Wallet credentials are stored encrypted inside the vault as part of the Account object:

Config type Sensitive field Storage
NWC connectionString (contains secret key) account.walletConfig.connectionString inside AES-256-GCM vault
LNbits adminKey (full access token) account.walletConfig.adminKey inside AES-256-GCM vault

Both values are encrypted at rest (same PBKDF2 + AES-256-GCM scheme as private keys). The walletConfig field is stripped from SafeAccount (used by public APIs) -- only SafeAccountWithWallet retains it, and that type is restricted to internal background wallet handlers.

The LNbits admin key grants full wallet control (send, receive, read balance) and is treated with the same sensitivity as private keys. It is never exposed to content scripts or page context.


8c.
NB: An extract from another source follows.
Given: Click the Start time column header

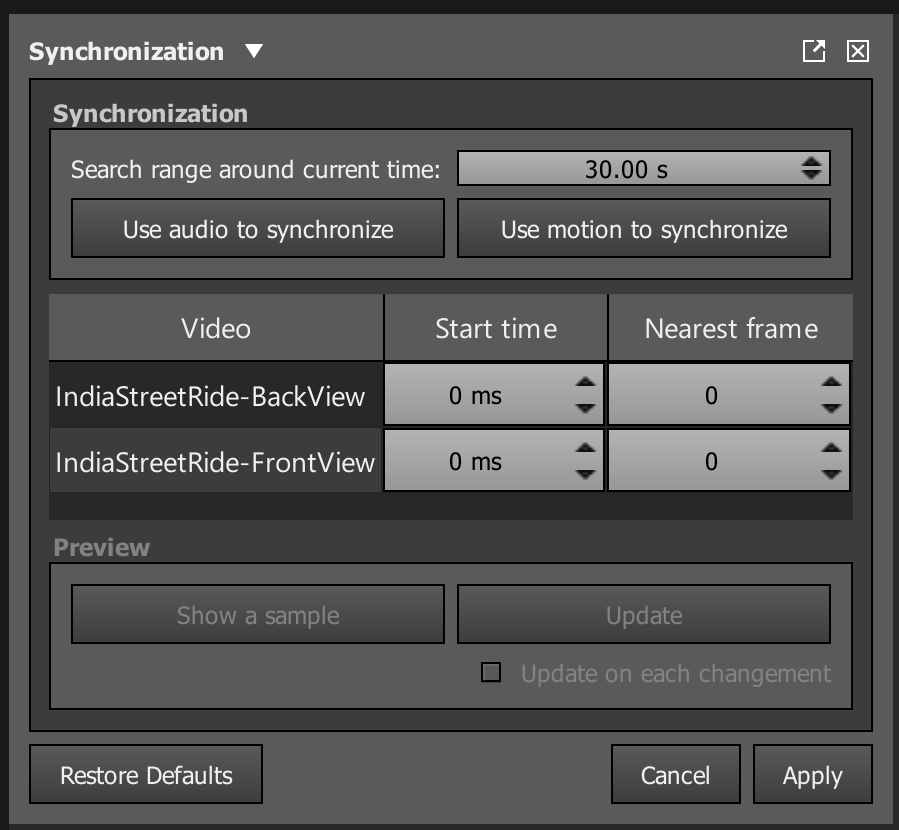Looking at the screenshot, I should coord(495,328).
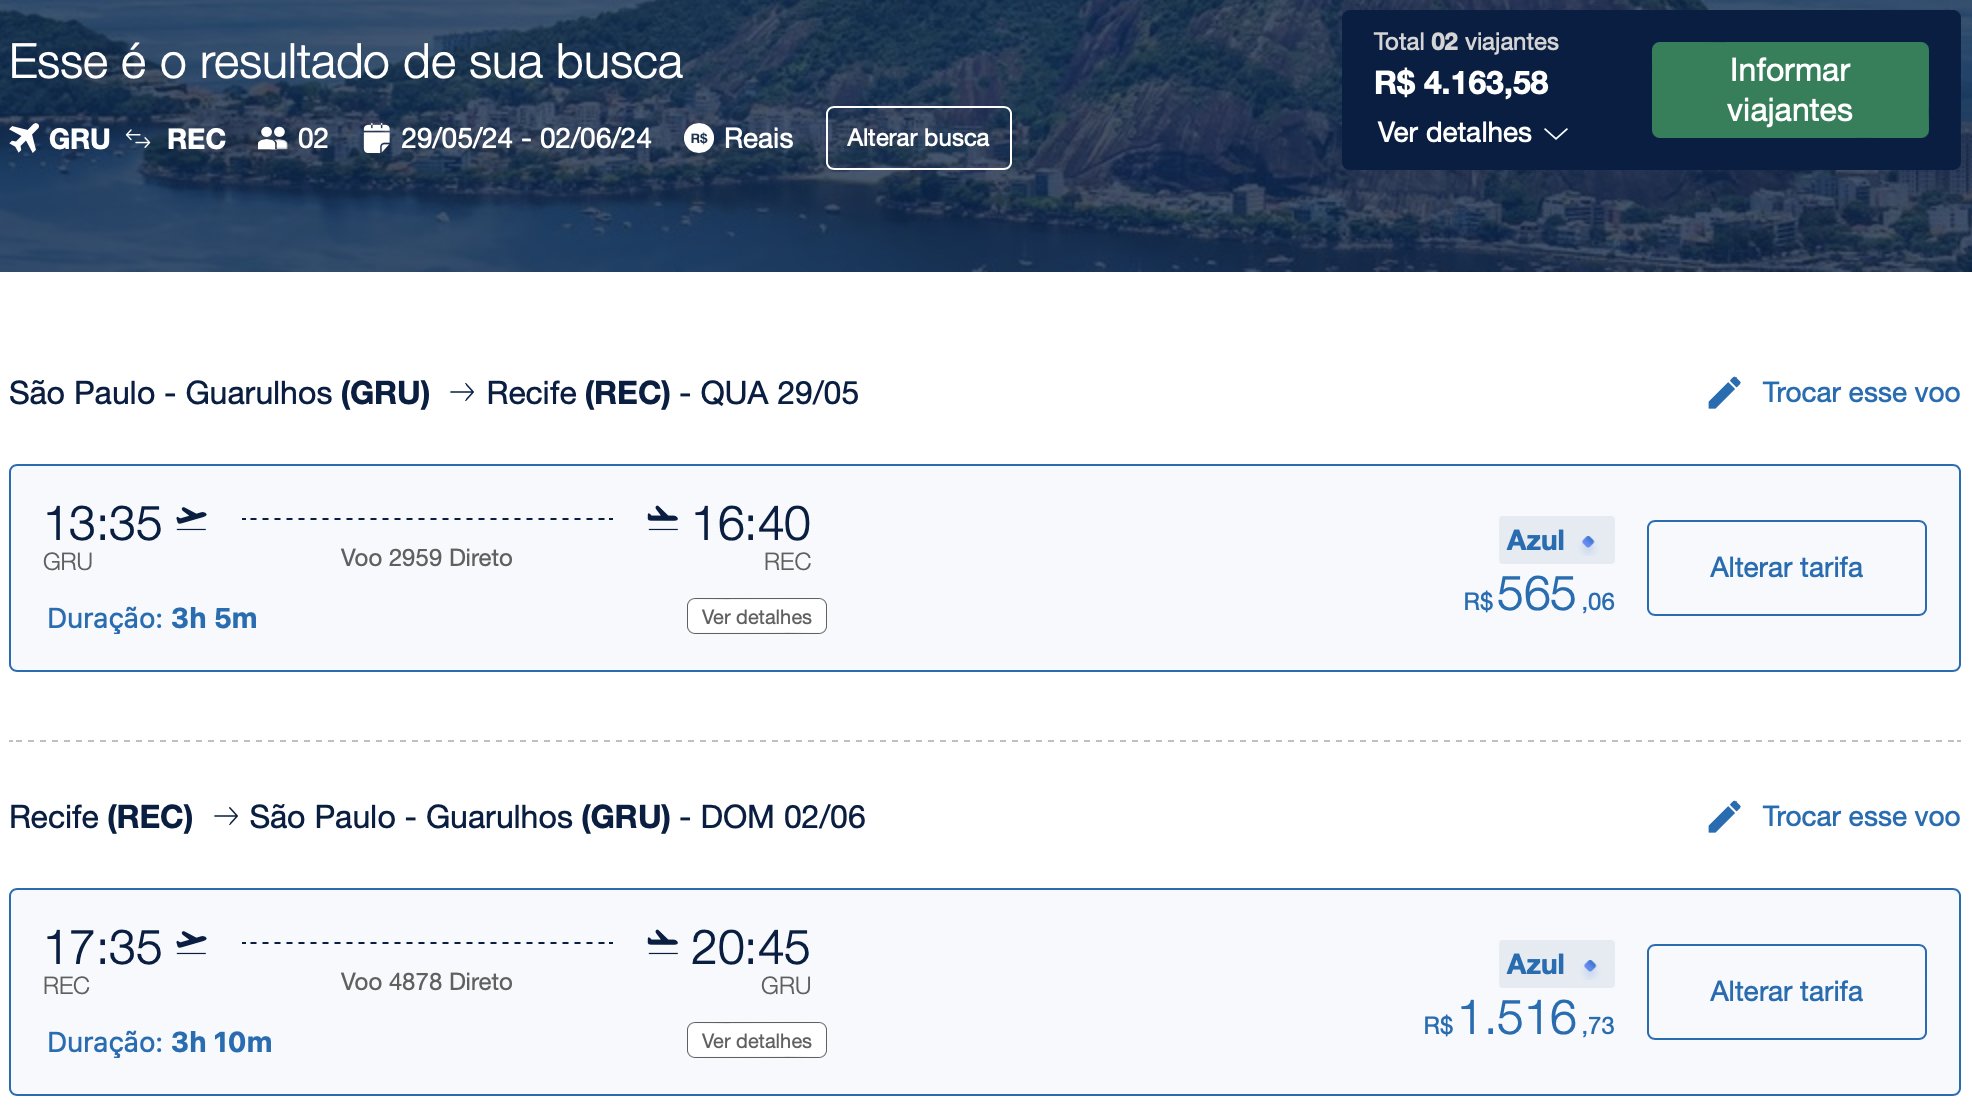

Payment Authorization Flow

When a page calls window.webln.sendPayment(bolt11):

  1. Vault lock check -- request is rejected if the vault is locked.
  2. Wallet config check -- request is rejected if no walletConfig exists on the active account.
  3. Permission check -- signerPermissions.check(origin, 'webln_sendPayment'):
    • 'deny' -- immediately rejected.
    • 'allow' -- proceeds to payment.
    • 'ask' -- queues a prompt via signer.queueRequest() with type: 'webln_sendPayment'. The user sees an approval popup and can approve/deny, optionally with "remember" to save the decision for future requests from that origin.
  4. Provider connection -- if the provider is not connected, connect() is called.
  5. Payment execution -- provider.payInvoice(bolt11) sends the payment.

The auto-approve threshold (walletThreshold_{accountId}) is stored in browser.storage.local and managed via wallet_setAutoApproveThreshold / wallet_getAutoApproveThreshold privileged methods.


9. Rate Limiting

There is no request rate limiting — the only throttled methods were the removed Web-of-Trust computation methods and the page-facing relay-query channel, all of which have been deleted. vault_unlock is protected by the privilege gate (only callable from extension pages) and PBKDF2's 210,000 iterations which make brute-force impractical (~200ms per attempt).


10. Profile Verification

When fetching kind:0 profile metadata, events are validated for matching event.pubkey and event.kind before being cached:

if (event.pubkey !== pubkey || event.kind !== 0) return;

11. Data Sanitization

When returning account objects from public APIs, sensitive fields are stripped:

const { privkeyBytes, mnemonicBytes, ...safe } = acct;
return safe;

getActiveAccount(), getAccountById(), and listAccounts() all strip key bytes. getDecryptedPayload() reconstructs hex format for JSON export but is only callable when unlocked.